JIAD: Larangan Non-muslim Tinggal di Dusun Karet-Bantul Cacat Hukum

Jaringan Islam Antidiskriminasi (JIAD) mengecam larangan bermukim bagi warga non muslim di Dusun Karet, Bantul yang sempat berlaku. Praktik diskriminasi seperti itu dinilai kian menjamur.

JIAD: Larangan Non-muslim Tinggal di Dusun Karet-Bantul Cacat Hukum
Slamet Jumiarto pendatang baru yang sempat ditolak warga RT 08, Dusun Karet, Desa Pleret, Kecamatan Pleret, Kabupaten Bantul, Yogyakarta karena merupakan non muslim, Selasa (2/4/2019). tirto.id/Irwan A. Syambudi.

tirto.id - Koordinator Jaringan Islam Antidiskriminasi (JIAD), Aan Anshori menilai larangan bermukim bagi warga non-muslim, yang sempat berlaku di Dusun Karet, Pleret, Kabupaten Bantul, cacat hukum.

Pasalnya, menurut Aan, peraturan tersebut bertentangan dengan konstitusi UUD 1945 dan Pancasila yang menjamin kesetaraan perlakuan bagi semua warga negara Indonesia.

"Pemkab Bantul harus berani mencabut peraturan itu sesegera mungkin dan tidak boleh tunduk pada gerakan intoleransi," kata Aan lewat rilisnya yang diberikan ke wartawan Tirto, Rabu (3/4/2019) siang.

"Slamet [warga yang sempat dilarang tinggal di Karet] harus diperbolehkan tinggal di mana saja yang ia mau, termasuk tinggal di dusun tersebut. Dalam pandangan JIAD, Slamet bukan orang kafir. Ia muwathinun [warga negara] yang wajib diperlakukan setara dengan yang lain," tambah dia.

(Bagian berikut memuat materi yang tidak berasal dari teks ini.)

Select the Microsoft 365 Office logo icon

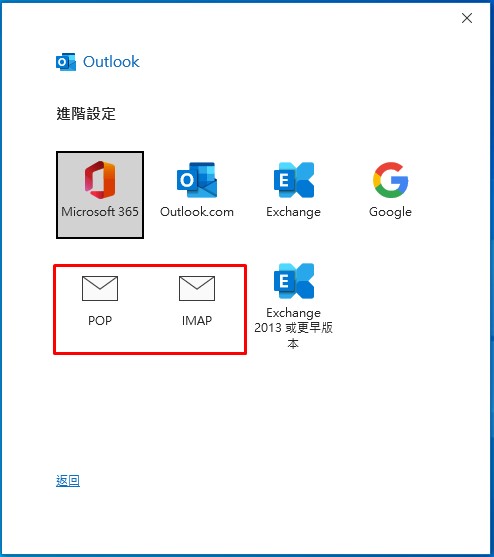(x=100, y=179)
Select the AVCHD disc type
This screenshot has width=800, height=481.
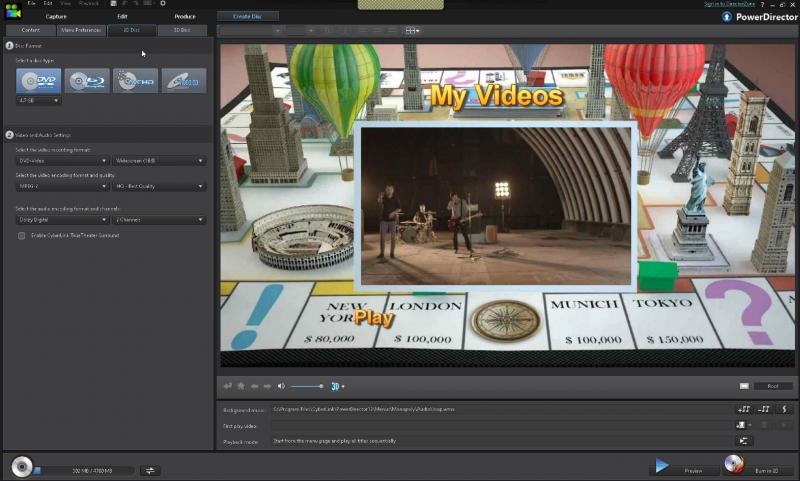click(x=135, y=81)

Aan menegaskan JIAD mengecam pelarangan yang sempat diberlakukan kepada keluarga Slamet untuk tinggal di dusun Karet. Ia menilai hal tersebut bentuk nyata diskriminasi berbasis keyakinan dan agama.

"Setiap orang punya hak untuk tinggal di mana saja sepanjang tidak melanggar hukum dan ketentuan yang telah disahkan pemerintah pusat dan daerah," kata Aan.

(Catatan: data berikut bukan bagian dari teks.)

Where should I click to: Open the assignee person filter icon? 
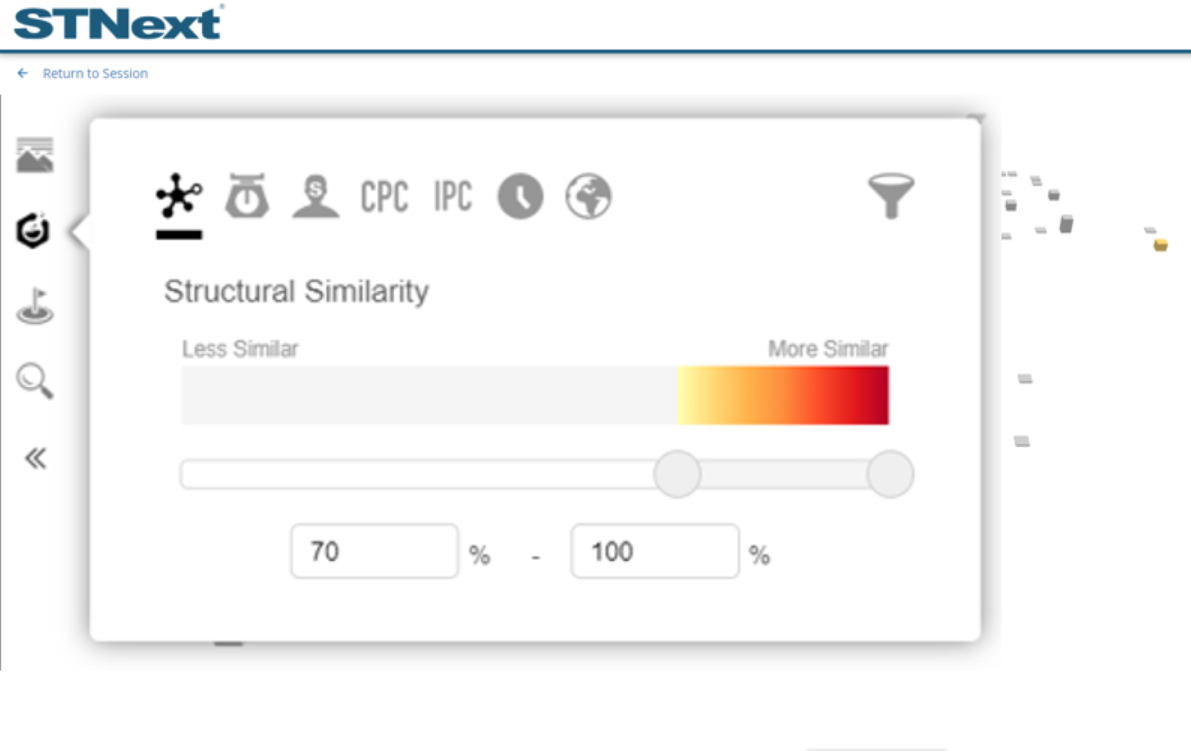click(x=316, y=196)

Dia menambahkan, praktik diskriminasi tempat tinggal berbasis agama yang mulai menjamur. Misalnya, dalam bentuk perumahan berembel-embel syariah di banyak daerah di Indonesia.

"Bahkan ada indikasi beberapa di antaranya malah disokong oleh dana APBN. Pemerintah perlu melakukan audit-multikulturalisme di proyek perumahan," kata Aan.

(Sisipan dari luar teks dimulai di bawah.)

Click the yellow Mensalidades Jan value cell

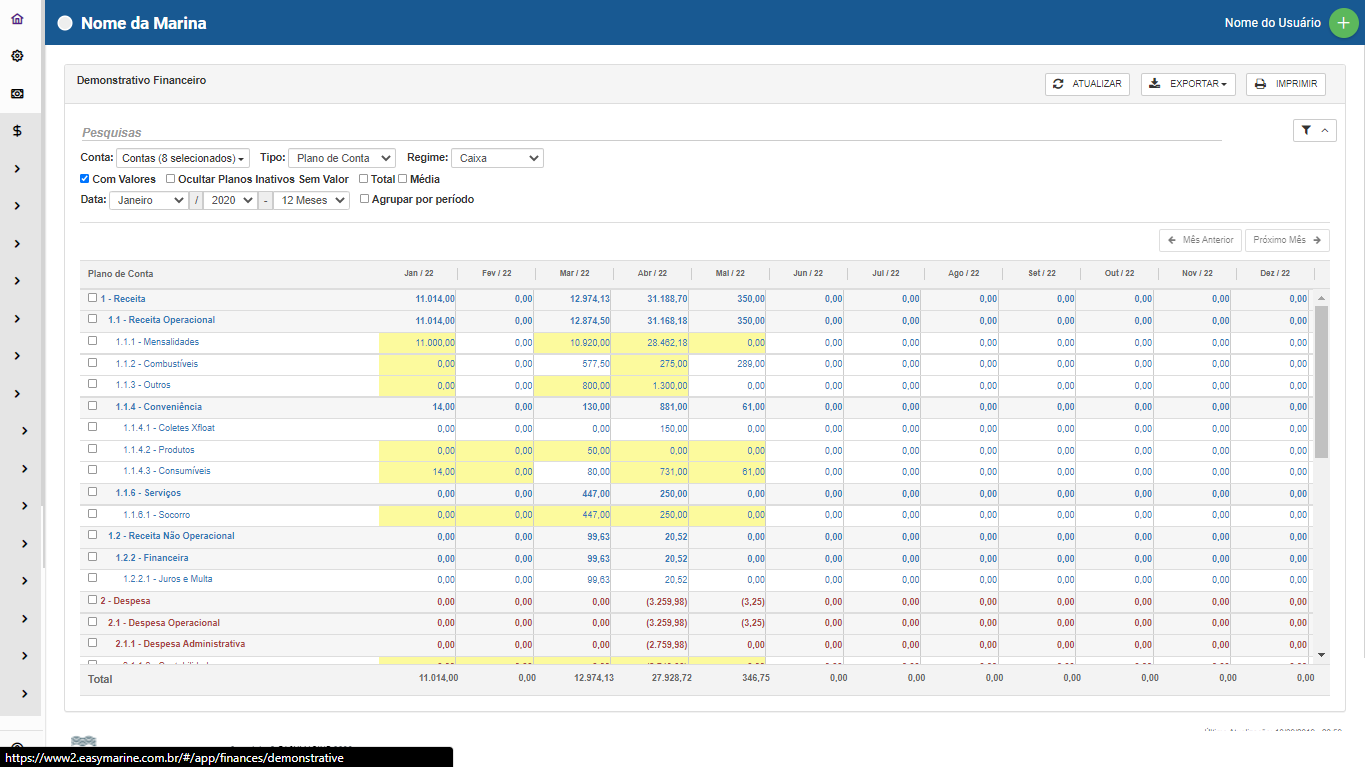coord(418,343)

Keberanian Slamet menolak aturan itu, menurut Aan, perlu diapresiasi karena telah menyuarakan protes pada ketidakadilan dan diskriminasi.

"Keberanian ini hendaknya mendorong siapa pun berani bersuara ketika mengalami diskriminasi. Diam bukan solusi. Sudah saatnya 'yang waras tidak ngalah'," kata Aan.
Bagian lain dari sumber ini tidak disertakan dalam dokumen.